In general, all cargo vet commands which load the store also reformat it, even if there are no other changes to the store. When running with --locked, the cargo vet subcommand will actually fail if the formatting of the store doesn't match the formatting which would be generated.

@anforowicz
Copy link
Contributor Author

Would it be possible to somehow split config.toml into 1) cargo vet-maintained/reformattable part and 2) human-authored part (in our case - with crate-specific, project-specific, separately-generated criteria = ... entries - an example can be found in the original issue report/comment above)? (Just trying to brainstorm a way forward here.)

@anforowicz
Copy link
Contributor Author

Hmmm... I guess one other alternative may be to modify our tooling (i.e. gnrt) so that it won't generate config.toml from scratch (using handlebars + a .hbs template) but instead will read/parse the existing config.toml, make its modifications, and then save config.toml again.

@anforowicz
Copy link
Contributor Author

/cc @danakj

@anforowicz
Copy link
Contributor Author

anforowicz commented Mar 13, 2024

When running with --locked, the cargo vet subcommand will actually fail if the formatting of the store doesn't match the formatting which would be generated.

This seems rather undesirable. I see no harm in having a "@generated by tools/crates/gnrt vendor. Do not edit. " comment at the top. As-is, I have to take out this comment (and a few other comments) to enable running cargo vet in --locked mode (for presubmit/CI which probably should be somewhat hermetic and therefore needs --locked).

cargo vet certify can cause changes to config.toml.

I agree that rewriting config.toml in such cases is reasonable (dropping comments, sorting, and changing formatting in other ways).

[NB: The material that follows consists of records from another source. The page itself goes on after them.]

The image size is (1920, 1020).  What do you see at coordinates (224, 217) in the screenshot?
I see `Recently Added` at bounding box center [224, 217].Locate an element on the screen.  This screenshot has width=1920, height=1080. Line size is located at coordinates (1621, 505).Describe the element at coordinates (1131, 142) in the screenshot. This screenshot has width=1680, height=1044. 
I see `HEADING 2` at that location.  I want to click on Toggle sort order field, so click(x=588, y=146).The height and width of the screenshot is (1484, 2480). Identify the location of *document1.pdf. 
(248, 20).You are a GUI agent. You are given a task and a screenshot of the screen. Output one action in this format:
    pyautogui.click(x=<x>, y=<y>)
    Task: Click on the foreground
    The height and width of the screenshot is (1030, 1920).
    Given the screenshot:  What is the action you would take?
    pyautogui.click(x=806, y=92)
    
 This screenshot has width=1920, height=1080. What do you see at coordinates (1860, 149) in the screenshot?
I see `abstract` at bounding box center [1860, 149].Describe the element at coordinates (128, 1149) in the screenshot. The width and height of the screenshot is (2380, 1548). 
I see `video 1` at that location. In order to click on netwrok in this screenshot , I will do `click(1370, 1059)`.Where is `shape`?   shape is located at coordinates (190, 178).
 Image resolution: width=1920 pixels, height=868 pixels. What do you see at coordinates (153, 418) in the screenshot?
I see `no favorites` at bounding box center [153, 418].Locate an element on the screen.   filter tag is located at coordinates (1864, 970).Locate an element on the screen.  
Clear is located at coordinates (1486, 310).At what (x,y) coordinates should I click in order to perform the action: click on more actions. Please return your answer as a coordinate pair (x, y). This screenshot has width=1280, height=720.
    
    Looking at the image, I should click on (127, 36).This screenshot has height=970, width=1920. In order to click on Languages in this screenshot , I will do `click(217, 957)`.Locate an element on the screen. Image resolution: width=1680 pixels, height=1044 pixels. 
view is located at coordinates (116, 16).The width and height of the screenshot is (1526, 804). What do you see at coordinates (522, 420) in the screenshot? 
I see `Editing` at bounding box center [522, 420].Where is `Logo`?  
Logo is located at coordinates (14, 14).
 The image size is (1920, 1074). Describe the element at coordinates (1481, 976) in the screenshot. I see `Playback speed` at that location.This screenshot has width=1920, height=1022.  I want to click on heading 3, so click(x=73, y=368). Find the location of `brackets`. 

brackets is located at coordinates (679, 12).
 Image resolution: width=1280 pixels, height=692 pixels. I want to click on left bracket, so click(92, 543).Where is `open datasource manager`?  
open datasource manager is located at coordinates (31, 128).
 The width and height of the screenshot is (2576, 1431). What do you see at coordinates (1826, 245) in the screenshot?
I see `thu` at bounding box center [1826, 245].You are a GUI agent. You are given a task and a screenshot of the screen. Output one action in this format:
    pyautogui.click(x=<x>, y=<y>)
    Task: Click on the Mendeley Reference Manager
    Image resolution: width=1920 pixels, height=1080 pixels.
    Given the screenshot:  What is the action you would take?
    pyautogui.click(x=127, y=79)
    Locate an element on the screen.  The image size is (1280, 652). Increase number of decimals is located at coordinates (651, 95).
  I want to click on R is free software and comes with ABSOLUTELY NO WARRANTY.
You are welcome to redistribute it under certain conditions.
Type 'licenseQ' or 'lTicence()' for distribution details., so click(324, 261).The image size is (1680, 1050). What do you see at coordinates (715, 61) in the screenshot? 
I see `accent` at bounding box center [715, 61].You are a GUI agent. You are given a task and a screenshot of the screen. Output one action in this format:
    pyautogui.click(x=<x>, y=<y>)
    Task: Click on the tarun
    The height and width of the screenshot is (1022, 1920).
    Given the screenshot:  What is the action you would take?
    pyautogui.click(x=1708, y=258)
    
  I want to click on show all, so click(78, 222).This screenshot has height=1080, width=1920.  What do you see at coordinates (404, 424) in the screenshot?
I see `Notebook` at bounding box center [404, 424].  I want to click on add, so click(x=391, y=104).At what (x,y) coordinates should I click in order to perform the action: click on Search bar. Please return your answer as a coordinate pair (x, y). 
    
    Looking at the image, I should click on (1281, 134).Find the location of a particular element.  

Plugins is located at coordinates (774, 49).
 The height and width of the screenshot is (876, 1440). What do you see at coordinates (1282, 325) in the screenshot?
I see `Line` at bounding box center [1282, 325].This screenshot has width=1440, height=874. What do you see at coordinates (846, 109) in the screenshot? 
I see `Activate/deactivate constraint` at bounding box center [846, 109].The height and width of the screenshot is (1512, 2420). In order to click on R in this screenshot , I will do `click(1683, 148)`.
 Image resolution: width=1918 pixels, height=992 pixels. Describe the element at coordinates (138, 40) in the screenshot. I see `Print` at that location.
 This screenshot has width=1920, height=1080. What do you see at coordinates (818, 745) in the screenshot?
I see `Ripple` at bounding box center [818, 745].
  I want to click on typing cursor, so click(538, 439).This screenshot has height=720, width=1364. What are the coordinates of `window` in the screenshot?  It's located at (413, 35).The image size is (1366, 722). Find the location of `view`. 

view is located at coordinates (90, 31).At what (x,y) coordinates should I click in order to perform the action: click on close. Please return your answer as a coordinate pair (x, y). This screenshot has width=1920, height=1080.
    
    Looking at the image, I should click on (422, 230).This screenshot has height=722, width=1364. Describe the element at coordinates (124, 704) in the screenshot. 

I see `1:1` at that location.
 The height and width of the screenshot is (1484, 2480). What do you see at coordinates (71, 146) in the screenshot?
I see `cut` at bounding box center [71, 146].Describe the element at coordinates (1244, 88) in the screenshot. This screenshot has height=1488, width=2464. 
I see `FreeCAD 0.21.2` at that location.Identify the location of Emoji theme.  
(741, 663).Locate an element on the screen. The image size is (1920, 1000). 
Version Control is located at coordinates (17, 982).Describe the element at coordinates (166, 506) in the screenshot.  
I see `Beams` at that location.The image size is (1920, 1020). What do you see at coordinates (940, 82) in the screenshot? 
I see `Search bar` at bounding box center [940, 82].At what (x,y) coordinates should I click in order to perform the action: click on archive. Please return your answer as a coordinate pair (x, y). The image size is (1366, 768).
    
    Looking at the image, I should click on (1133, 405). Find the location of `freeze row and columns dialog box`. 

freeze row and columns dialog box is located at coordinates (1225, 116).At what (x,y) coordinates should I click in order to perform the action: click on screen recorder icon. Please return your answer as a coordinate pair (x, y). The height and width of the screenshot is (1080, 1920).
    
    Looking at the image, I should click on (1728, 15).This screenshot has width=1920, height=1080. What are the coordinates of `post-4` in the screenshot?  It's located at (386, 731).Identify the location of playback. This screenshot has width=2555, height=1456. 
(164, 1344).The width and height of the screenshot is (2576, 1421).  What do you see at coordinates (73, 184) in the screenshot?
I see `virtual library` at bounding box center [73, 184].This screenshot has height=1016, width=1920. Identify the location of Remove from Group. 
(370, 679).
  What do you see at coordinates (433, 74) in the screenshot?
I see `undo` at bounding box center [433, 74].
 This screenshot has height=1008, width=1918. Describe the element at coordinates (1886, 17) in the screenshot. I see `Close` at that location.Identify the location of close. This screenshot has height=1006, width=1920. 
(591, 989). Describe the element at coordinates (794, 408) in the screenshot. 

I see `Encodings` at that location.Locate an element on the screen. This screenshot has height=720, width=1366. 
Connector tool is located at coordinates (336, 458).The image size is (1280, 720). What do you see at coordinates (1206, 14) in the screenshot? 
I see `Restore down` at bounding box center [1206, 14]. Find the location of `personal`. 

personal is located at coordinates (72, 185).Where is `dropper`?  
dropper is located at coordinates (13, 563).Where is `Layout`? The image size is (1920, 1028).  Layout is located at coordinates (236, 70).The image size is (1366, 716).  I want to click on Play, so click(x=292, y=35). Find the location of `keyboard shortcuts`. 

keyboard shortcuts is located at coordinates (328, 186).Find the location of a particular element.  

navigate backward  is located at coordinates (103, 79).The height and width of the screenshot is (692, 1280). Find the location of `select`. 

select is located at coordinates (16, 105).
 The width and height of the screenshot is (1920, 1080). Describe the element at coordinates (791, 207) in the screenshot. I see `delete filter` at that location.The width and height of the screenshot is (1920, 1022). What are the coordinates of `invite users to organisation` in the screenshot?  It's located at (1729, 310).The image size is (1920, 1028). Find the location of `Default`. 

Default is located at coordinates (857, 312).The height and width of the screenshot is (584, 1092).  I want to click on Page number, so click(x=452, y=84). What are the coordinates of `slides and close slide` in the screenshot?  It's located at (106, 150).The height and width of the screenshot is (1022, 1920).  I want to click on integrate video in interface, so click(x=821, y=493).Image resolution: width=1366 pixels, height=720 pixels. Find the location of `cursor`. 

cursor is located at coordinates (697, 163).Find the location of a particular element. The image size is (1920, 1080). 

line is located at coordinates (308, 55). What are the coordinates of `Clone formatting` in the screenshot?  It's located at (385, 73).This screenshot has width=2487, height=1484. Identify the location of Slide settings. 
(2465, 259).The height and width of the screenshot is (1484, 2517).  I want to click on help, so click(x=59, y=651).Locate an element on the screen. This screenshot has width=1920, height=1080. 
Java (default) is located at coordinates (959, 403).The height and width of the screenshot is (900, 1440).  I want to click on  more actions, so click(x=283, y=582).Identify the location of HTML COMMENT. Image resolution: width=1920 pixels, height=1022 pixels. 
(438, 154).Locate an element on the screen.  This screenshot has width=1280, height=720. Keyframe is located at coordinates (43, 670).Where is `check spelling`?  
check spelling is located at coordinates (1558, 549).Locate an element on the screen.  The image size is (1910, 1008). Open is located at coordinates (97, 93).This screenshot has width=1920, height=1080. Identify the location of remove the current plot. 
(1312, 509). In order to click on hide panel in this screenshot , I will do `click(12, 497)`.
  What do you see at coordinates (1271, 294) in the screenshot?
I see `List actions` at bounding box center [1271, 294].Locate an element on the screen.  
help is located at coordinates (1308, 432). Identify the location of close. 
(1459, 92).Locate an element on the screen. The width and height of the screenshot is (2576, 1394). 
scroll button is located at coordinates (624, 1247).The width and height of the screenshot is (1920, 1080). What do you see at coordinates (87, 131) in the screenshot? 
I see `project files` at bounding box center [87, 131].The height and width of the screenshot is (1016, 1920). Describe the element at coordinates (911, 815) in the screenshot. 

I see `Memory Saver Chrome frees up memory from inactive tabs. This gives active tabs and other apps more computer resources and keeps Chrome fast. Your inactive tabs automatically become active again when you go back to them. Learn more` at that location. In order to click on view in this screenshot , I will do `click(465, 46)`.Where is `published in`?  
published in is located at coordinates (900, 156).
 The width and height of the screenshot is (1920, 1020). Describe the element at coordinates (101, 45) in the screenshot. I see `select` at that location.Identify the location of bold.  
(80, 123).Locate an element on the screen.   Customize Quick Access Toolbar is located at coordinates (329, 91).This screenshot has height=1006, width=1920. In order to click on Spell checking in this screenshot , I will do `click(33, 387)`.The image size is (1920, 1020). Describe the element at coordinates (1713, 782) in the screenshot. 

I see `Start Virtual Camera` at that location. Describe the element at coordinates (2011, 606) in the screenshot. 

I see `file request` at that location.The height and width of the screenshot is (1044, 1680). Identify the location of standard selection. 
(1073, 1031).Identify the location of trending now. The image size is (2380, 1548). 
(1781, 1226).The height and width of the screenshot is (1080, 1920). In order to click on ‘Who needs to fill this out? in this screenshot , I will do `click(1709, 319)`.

OTOH I would claim that config.toml shouldn't be modified unless its actual contents change (e.g. most check invocations won't have to change config.toml to remove exemptions or do other changes).

anforowicz added a commit to anforowicz/cargo-vet that referenced this issue Mar 13, 2024
After this commit `audits.toml`, `config.toml`, and `imports.lock` will
not be written if their contents wouldn't have changed ("contents" in a
business logic sense - ignoring comments and/or formatting differences).

Fixes mozilla#589
@anforowicz
Copy link
Contributor Author

In terms of proposed code changes, I am thinking about something along the following lines:

  • Remove the if check_file_formatting { ... } block. I understand that this block was introduced in When running --locked, check formatting of store files #348 for a good reason, but I think an alternative fix would be to avoid writing the audits.toml / config.toml / imports.lock files unless their actual content changes (see the next item)

  • Tweak fn commit to avoid writing the files unless their contents have actually changed (e.g. if deserializing the old file contents results in the same objects (Eq-wise) then keep the old file (with its comments, whitespace, and other potential minor formatting differences)

Please comment if you have any concerns with the proposal above. In the meantime, let me open a pull request along those lines so that we have more concrete code changes to discuss.

@mystor
Copy link
Collaborator

mystor commented Mar 14, 2024

I don't think that this is the approach that we want to take.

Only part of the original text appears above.